In a tweet, Iran Foreign Minister Javad Zarif said an attack on a cultural site is a war crime.
“Having committed grave breaches of (international) law in Friday’s cowardly assassinations, (Trump) threatens to commit again new breaches of JUS COGENS,” he said, referring to the phrase for international law norms. “Targeting cultural sites is a WAR CRIME”
“Those masquerading as diplomats and those who shamelessly sat to identify Iranian cultural & civilian targets should not even bother to open a law dictionary,” he continued. “Jus cogens refers to peremptory norms of international law, i.e. international red lines. That is, a big(ly) ‘no no.'”
US officials say widespread opposition to targeting cultural sites
Two senior US officials on Sunday described to CNN’s Jim Sciutto widespread opposition within the Trump administration to targeting cultural sites in Iran.

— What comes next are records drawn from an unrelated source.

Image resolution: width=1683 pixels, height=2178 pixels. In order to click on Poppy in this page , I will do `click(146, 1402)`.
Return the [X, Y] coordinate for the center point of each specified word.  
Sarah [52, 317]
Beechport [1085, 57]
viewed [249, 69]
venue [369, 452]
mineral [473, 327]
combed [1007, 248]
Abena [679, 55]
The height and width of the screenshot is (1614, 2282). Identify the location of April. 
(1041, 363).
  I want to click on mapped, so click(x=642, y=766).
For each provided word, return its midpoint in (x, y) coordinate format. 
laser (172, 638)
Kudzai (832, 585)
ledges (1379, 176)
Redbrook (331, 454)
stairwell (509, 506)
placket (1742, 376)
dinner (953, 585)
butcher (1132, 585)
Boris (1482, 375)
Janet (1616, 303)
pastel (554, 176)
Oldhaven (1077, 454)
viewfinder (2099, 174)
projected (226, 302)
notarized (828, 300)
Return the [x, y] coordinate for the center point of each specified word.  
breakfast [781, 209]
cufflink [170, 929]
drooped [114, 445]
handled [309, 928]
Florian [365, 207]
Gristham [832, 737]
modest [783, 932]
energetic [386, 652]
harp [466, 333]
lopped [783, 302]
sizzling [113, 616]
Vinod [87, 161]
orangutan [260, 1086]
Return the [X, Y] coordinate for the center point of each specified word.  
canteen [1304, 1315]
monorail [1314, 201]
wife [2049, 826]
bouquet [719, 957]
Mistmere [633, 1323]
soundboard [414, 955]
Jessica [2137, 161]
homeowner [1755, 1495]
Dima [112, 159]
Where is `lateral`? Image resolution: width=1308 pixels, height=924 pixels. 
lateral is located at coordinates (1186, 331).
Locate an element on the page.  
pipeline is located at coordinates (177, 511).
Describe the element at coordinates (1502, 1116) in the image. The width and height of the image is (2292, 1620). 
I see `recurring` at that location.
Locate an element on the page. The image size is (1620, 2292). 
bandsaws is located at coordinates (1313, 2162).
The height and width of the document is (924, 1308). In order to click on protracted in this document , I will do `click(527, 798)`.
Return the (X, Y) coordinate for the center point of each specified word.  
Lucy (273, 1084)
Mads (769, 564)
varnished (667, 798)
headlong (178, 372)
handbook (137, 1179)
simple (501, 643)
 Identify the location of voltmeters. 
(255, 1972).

“Nothing rallies people like the deliberate destruction of beloved cultural sites. Whether ISIS’s destruction of religious monuments or the burning of the Leuven Library in WWI, history shows targeting locations giving civilization meaning is not only immoral but self-defeating,” one of the officials told CNN.
Another official who formerly worked in both the Trump and Obama administrations told CNN: “As a matter of principle, we as a nation and as a military do not attack the culture sites of any adversary.”
Additionally, several sources told CNN there are no indications — aside, perhaps, from Trump’s tweet — that the United States would actually strike cultural sites in Iran.
Colin Kahl, former deputy assistant to President Barack Obama and national security adviser to Vice President Joe Biden, expressed skepticism that there are actually cultural sites on the list of possible retaliatory sites.
“For what it’s worth, I find it hard to believe the Pentagon would provide Trump targeting options that include Iranian cultural sites,” he tweeted. “Trump may not care about the laws of war, but (Department of Defense) planners and lawyers do…and targeting cultural sites is (a) war crime.”
Iran has 22 UNESCO World Heritage cultural sites, including the ancient ruins of Persepolis, the historic Masjed-e Jameh mosque in Esfahan and the lavish Golestan Palace in Tehran.